According to a report published on Monday by CEO John J. Ray III, FTX senior leaders had been lying to banks about misusing and commingling customer deposits since at least 2020. The now-defunct cryptocurrency exchange, which claimed to be the forerunner in customer protection efforts in the crypto industry, was accused of pretending to be loyal to investors while executive leaders like Sam Bankman-Fried and Gary Wang mixed customer deposits with corporate funds and “misused them with abandon.”
The report claimed that FTX Senior Executives, including Bankman-Fried, Wang, and Director of Engineering Nishad Singh, used the combined customer and corporate funds for speculative trading, venture investments, luxury properties, as well as political and other donations. These activities were allegedly intended to elevate their own power and influence.
According to the report, when FTX went bankrupt, it owed customers nearly $8.7 billion.
FTX Executives and the Elusive Business License
FTX executives, led by co-founder Sam Bankman-Fried, employed a range of deceptive tactics to secure a business license. According to Ray’s court filing, a former Bahamian government official, who was acting as an attorney, was allegedly offered an extraordinary $1 million “bonus” to expedite the licensing process. Surprisingly, FTX Digital Markets managed to obtain the license within an incredibly short period of six weeks, which was seen as a significant accomplishment. The alleged involvement of a senior FTX Group attorney and others raises suspicions of collusion, deceit, and a deliberate attempt to mislead banks and auditors.
Avoiding Accountability by Shifting Jurisdictions
In an effort to avoid stringent oversight and regulatory constraints, FTX executives engineered a relocation of the company from the United States to the Bahamas. Carolyn Ellison, who oversaw Alameda Research, stated that this decision was motivated by the Bahamas’ reputation for having a “friendly” regulatory environment that aimed to streamline bureaucratic processes. This strategic maneuver allowed FTX to sustain its operations while evading close scrutiny from authorities. The court documents detail how, at the request of the FTX Group, Attorney-1 facilitated the relocation and efficiently obtained the required business license. This calculated migration enabled FTX to continue its activities without hindrance.
Commingling Funds and Luxury Real Estate
The allegations against FTX Digital Markets have taken a dark twist, with Ray’s revelation that FTX executives intentionally mixed customer deposits with corporate funds.

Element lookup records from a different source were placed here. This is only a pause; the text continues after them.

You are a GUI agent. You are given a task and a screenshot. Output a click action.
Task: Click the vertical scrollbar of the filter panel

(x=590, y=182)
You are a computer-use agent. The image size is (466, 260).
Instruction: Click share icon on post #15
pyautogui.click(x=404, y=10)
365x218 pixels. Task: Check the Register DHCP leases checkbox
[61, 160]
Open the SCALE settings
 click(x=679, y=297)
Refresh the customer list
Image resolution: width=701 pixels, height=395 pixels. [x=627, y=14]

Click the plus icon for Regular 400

Shockingly, a staggering $243 million was then used to acquire opulent real estate properties in the Bahamas, not only for FTX Group employees but also for their friends and family. These purchases were primarily facilitated through FTX Property Holdings Ltd., a subsidiary established in the Bahamas in July 2021. However, the funds for these acquisitions were sourced from FTX DM’s operating account, which contained both customer and corporate funds. This mingling of assets raises significant concerns regarding the potential misappropriation of customer-deposited assets.
Customer Funds Misappropriation Unveiled
In the final disclosure, Ray reveals that FTX.com exchange misused roughly $8.7 billion worth of customer-deposited assets, most of which were cash and stablecoin. This shocking revelation has left FTX customers surprised and uncertain about their funds’ safety. The scale of financial mismanagement in FTX Digital Markets raises concerns over the company’s credibility, regulatory oversight, and customer deposit protection measures.
FTX Digital Markets is embroiled in a controversy, battling accusations of corruption, fraud, and customer fund abuse. The court filings by John Ray III paint a devastating picture of a deceitful plot masterminded by FTX executives. As investigations and legal battles unfold, the full extent of the scandal’s impact on stakeholders remains unknown.